#### [THE PROBLEM]
Make an exact copy of the entries that come next.

- - -

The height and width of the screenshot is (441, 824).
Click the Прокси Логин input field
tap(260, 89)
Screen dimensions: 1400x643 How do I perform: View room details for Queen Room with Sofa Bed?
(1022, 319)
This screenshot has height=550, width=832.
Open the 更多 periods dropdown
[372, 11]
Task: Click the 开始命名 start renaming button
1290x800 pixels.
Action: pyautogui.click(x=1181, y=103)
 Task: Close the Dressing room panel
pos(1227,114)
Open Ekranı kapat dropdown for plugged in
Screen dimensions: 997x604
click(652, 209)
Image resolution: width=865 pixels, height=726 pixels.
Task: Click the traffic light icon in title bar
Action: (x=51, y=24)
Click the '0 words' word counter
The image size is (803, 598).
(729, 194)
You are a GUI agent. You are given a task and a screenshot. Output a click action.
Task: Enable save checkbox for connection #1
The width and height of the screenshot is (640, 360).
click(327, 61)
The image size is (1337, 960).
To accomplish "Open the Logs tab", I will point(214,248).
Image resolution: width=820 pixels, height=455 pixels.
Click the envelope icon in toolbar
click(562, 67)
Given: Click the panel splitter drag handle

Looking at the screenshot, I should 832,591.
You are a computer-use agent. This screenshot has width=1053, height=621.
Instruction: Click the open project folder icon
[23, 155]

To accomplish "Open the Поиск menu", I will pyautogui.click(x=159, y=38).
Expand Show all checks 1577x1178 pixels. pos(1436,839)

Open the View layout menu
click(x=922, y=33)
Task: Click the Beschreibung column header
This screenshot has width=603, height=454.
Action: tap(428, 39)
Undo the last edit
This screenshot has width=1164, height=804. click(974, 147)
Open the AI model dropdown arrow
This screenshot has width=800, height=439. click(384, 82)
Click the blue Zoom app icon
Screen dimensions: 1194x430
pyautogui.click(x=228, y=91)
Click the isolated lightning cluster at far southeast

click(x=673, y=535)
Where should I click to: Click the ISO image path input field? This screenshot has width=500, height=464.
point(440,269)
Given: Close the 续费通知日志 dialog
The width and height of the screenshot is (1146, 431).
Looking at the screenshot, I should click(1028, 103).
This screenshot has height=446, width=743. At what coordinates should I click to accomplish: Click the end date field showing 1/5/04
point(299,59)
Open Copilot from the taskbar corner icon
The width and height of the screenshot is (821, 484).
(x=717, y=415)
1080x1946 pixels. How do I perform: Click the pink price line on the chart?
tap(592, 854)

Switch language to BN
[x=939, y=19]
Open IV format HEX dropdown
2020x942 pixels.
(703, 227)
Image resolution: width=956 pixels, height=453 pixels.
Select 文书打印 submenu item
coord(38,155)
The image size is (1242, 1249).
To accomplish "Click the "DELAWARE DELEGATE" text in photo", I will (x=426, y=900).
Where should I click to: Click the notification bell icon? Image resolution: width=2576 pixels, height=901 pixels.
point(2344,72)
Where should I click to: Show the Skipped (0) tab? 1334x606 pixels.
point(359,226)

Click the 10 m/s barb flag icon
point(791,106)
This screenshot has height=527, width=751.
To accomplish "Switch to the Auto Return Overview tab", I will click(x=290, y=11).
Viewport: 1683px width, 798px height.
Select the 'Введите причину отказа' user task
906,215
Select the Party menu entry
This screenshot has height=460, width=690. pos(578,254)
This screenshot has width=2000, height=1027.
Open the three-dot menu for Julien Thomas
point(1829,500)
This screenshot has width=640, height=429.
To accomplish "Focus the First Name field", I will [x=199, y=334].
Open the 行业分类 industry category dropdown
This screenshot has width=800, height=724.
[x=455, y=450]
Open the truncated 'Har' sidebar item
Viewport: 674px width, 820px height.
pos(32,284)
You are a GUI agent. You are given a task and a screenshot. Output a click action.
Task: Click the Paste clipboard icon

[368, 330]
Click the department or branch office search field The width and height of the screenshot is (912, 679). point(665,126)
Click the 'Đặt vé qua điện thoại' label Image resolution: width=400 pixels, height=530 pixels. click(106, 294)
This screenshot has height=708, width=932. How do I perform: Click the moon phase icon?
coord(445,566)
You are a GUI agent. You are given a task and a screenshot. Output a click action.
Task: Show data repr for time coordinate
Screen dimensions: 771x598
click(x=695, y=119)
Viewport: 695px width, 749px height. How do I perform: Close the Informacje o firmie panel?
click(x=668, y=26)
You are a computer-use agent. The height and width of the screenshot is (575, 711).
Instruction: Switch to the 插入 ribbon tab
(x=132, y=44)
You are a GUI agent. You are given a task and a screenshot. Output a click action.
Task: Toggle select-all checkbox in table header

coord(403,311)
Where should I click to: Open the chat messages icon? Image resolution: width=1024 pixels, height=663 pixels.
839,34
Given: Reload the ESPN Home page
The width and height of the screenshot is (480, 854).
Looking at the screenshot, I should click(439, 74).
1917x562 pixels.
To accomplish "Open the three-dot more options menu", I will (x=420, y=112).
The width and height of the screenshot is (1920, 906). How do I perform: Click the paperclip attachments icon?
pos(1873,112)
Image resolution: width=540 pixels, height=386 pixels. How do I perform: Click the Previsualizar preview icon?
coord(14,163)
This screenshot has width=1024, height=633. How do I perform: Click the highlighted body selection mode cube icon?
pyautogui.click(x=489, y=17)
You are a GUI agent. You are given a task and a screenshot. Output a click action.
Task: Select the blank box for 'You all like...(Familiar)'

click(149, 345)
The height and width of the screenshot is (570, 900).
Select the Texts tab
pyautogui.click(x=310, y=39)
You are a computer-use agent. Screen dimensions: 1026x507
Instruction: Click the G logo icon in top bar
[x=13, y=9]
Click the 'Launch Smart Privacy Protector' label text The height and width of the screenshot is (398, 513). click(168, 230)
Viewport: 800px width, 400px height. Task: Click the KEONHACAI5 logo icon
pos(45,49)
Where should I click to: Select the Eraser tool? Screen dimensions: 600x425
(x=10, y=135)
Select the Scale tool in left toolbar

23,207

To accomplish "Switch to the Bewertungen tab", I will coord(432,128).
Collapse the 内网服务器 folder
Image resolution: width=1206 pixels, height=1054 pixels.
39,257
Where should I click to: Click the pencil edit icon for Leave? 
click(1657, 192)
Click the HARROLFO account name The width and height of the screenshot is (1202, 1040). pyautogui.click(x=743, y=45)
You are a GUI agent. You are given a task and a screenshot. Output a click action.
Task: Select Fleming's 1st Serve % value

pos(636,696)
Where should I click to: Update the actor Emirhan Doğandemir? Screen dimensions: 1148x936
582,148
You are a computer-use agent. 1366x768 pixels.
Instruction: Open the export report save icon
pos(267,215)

- - -

#### [TASK ANSWER]
The height and width of the screenshot is (441, 824).
Click the Прокси Логин input field
tap(260, 89)
Screen dimensions: 1400x643 How do I perform: View room details for Queen Room with Sofa Bed?
(1022, 319)
This screenshot has height=550, width=832.
Open the 更多 periods dropdown
[372, 11]
Task: Click the 开始命名 start renaming button
1290x800 pixels.
Action: pyautogui.click(x=1181, y=103)
 Task: Close the Dressing room panel
pos(1227,114)
Open Ekranı kapat dropdown for plugged in
Screen dimensions: 997x604
click(652, 209)
Image resolution: width=865 pixels, height=726 pixels.
Task: Click the traffic light icon in title bar
Action: (x=51, y=24)
Click the '0 words' word counter
The image size is (803, 598).
(729, 194)
You are a GUI agent. You are given a task and a screenshot. Output a click action.
Task: Enable save checkbox for connection #1
The width and height of the screenshot is (640, 360).
click(327, 61)
The image size is (1337, 960).
To accomplish "Open the Logs tab", I will point(214,248).
Image resolution: width=820 pixels, height=455 pixels.
Click the envelope icon in toolbar
click(562, 67)
Given: Click the panel splitter drag handle

Looking at the screenshot, I should 832,591.
You are a computer-use agent. This screenshot has width=1053, height=621.
Instruction: Click the open project folder icon
[23, 155]

To accomplish "Open the Поиск menu", I will pyautogui.click(x=159, y=38).
Expand Show all checks 1577x1178 pixels. pos(1436,839)

Open the View layout menu
click(x=922, y=33)
Task: Click the Beschreibung column header
This screenshot has width=603, height=454.
Action: tap(428, 39)
Undo the last edit
This screenshot has width=1164, height=804. click(974, 147)
Open the AI model dropdown arrow
This screenshot has width=800, height=439. click(384, 82)
Click the blue Zoom app icon
Screen dimensions: 1194x430
pyautogui.click(x=228, y=91)
Click the isolated lightning cluster at far southeast

click(x=673, y=535)
Where should I click to: Click the ISO image path input field? This screenshot has width=500, height=464.
point(440,269)
Given: Close the 续费通知日志 dialog
The width and height of the screenshot is (1146, 431).
Looking at the screenshot, I should click(1028, 103).
This screenshot has height=446, width=743. At what coordinates should I click to accomplish: Click the end date field showing 1/5/04
point(299,59)
Open Copilot from the taskbar corner icon
The width and height of the screenshot is (821, 484).
(x=717, y=415)
1080x1946 pixels. How do I perform: Click the pink price line on the chart?
tap(592, 854)

Switch language to BN
[x=939, y=19]
Open IV format HEX dropdown
2020x942 pixels.
(703, 227)
Image resolution: width=956 pixels, height=453 pixels.
Select 文书打印 submenu item
coord(38,155)
The image size is (1242, 1249).
To accomplish "Click the "DELAWARE DELEGATE" text in photo", I will (x=426, y=900).
Where should I click to: Click the notification bell icon? Image resolution: width=2576 pixels, height=901 pixels.
point(2344,72)
Where should I click to: Show the Skipped (0) tab? 1334x606 pixels.
point(359,226)

Click the 10 m/s barb flag icon
point(791,106)
This screenshot has height=527, width=751.
To accomplish "Switch to the Auto Return Overview tab", I will click(x=290, y=11).
Viewport: 1683px width, 798px height.
Select the 'Введите причину отказа' user task
906,215
Select the Party menu entry
This screenshot has height=460, width=690. pos(578,254)
This screenshot has width=2000, height=1027.
Open the three-dot menu for Julien Thomas
point(1829,500)
This screenshot has width=640, height=429.
To accomplish "Focus the First Name field", I will [x=199, y=334].
Open the 行业分类 industry category dropdown
This screenshot has width=800, height=724.
[x=455, y=450]
Open the truncated 'Har' sidebar item
Viewport: 674px width, 820px height.
pos(32,284)
You are a GUI agent. You are given a task and a screenshot. Output a click action.
Task: Click the Paste clipboard icon

[368, 330]
Click the department or branch office search field The width and height of the screenshot is (912, 679). point(665,126)
Click the 'Đặt vé qua điện thoại' label Image resolution: width=400 pixels, height=530 pixels. click(106, 294)
This screenshot has height=708, width=932. How do I perform: Click the moon phase icon?
coord(445,566)
You are a GUI agent. You are given a task and a screenshot. Output a click action.
Task: Show data repr for time coordinate
Screen dimensions: 771x598
click(x=695, y=119)
Viewport: 695px width, 749px height. How do I perform: Close the Informacje o firmie panel?
click(x=668, y=26)
You are a computer-use agent. The height and width of the screenshot is (575, 711).
Instruction: Switch to the 插入 ribbon tab
(x=132, y=44)
You are a GUI agent. You are given a task and a screenshot. Output a click action.
Task: Toggle select-all checkbox in table header

coord(403,311)
Where should I click to: Open the chat messages icon? Image resolution: width=1024 pixels, height=663 pixels.
839,34
Given: Reload the ESPN Home page
The width and height of the screenshot is (480, 854).
Looking at the screenshot, I should click(439, 74).
1917x562 pixels.
To accomplish "Open the three-dot more options menu", I will (x=420, y=112).
The width and height of the screenshot is (1920, 906). How do I perform: Click the paperclip attachments icon?
pos(1873,112)
Image resolution: width=540 pixels, height=386 pixels. How do I perform: Click the Previsualizar preview icon?
coord(14,163)
This screenshot has width=1024, height=633. How do I perform: Click the highlighted body selection mode cube icon?
pyautogui.click(x=489, y=17)
You are a GUI agent. You are given a task and a screenshot. Output a click action.
Task: Select the blank box for 'You all like...(Familiar)'

click(149, 345)
The height and width of the screenshot is (570, 900).
Select the Texts tab
pyautogui.click(x=310, y=39)
You are a computer-use agent. Screen dimensions: 1026x507
Instruction: Click the G logo icon in top bar
[x=13, y=9]
Click the 'Launch Smart Privacy Protector' label text The height and width of the screenshot is (398, 513). click(168, 230)
Viewport: 800px width, 400px height. Task: Click the KEONHACAI5 logo icon
pos(45,49)
Where should I click to: Select the Eraser tool? Screen dimensions: 600x425
(x=10, y=135)
Select the Scale tool in left toolbar

23,207

To accomplish "Switch to the Bewertungen tab", I will coord(432,128).
Collapse the 内网服务器 folder
Image resolution: width=1206 pixels, height=1054 pixels.
39,257
Where should I click to: Click the pencil edit icon for Leave? 
click(1657, 192)
Click the HARROLFO account name The width and height of the screenshot is (1202, 1040). pyautogui.click(x=743, y=45)
You are a GUI agent. You are given a task and a screenshot. Output a click action.
Task: Select Fleming's 1st Serve % value

pos(636,696)
Where should I click to: Update the actor Emirhan Doğandemir? Screen dimensions: 1148x936
582,148
You are a computer-use agent. 1366x768 pixels.
Instruction: Open the export report save icon
pos(267,215)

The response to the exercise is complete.